NEXT TO THE SEVEN DEADLY SINS, the seven cardinal virtues are apt to look pale and unenterprising, but appearances are notoriously untrustworthy.

Prudence and temperance, taken separately, may not be apt to get you to your feet cheering, but when they go together, as they almost always do, that's a different matter. The chain smoker or the junkie, for instance, who exemplifies both by managing to kick the habit, can very well have you throwing your hat in the air, especially if it happens to be somebody whom for personal reasons you'd like to have around a few years longer. And the courage involved isn't likely to leave you cold either. Often it's the habit kicker's variety that seems the most courageous.

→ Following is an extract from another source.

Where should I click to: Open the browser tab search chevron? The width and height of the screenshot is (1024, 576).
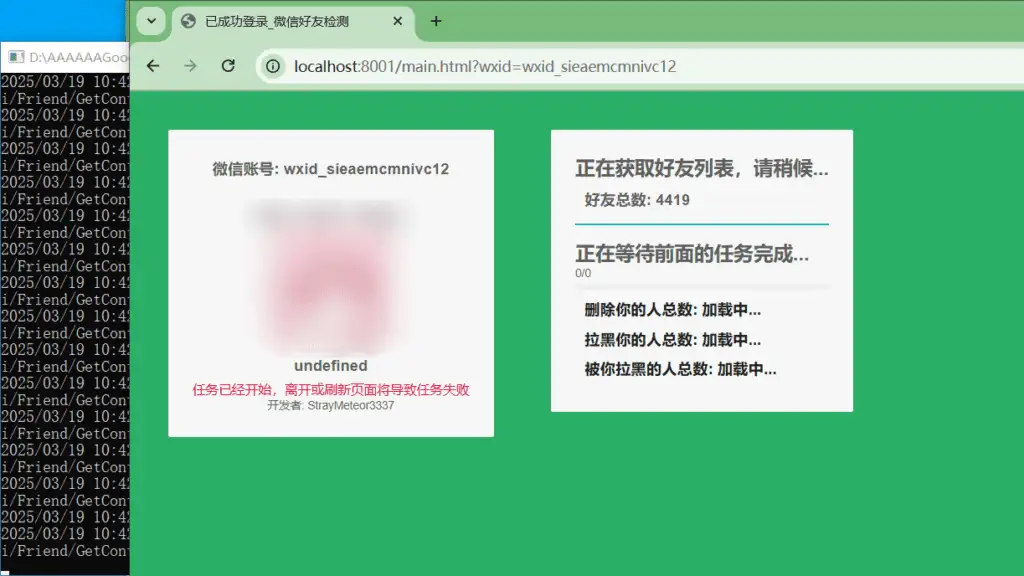pos(150,20)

If you think of justice as sitting blindfolded with a scale in her hand, you may have to stifle a yawn, but if you think of a black judge acquitting a white racist of a false murder charge, it can give you gooseflesh.

The faith of a child taking your hand in the night is as moving as the faith of Mother Teresa among the untouchables, or Bernadette facing the skeptics at Lourdes, or Abraham, age seventy-five, packing up his bags for the Promised Land. And hope is the glimmer on the horizon that keeps faith plugging forward, of course, the wings that keep it more or less in the air.

Maybe it's only love that turns things around and makes the seven deadly sins be the ones to look pale and unenterprising for a change. Greed, gluttony, lust, envy, and pride are no more than sad efforts to fill the empty place where love belongs, and anger and sloth just two things that may happen when you find that not even all seven of them at their deadliest ever can.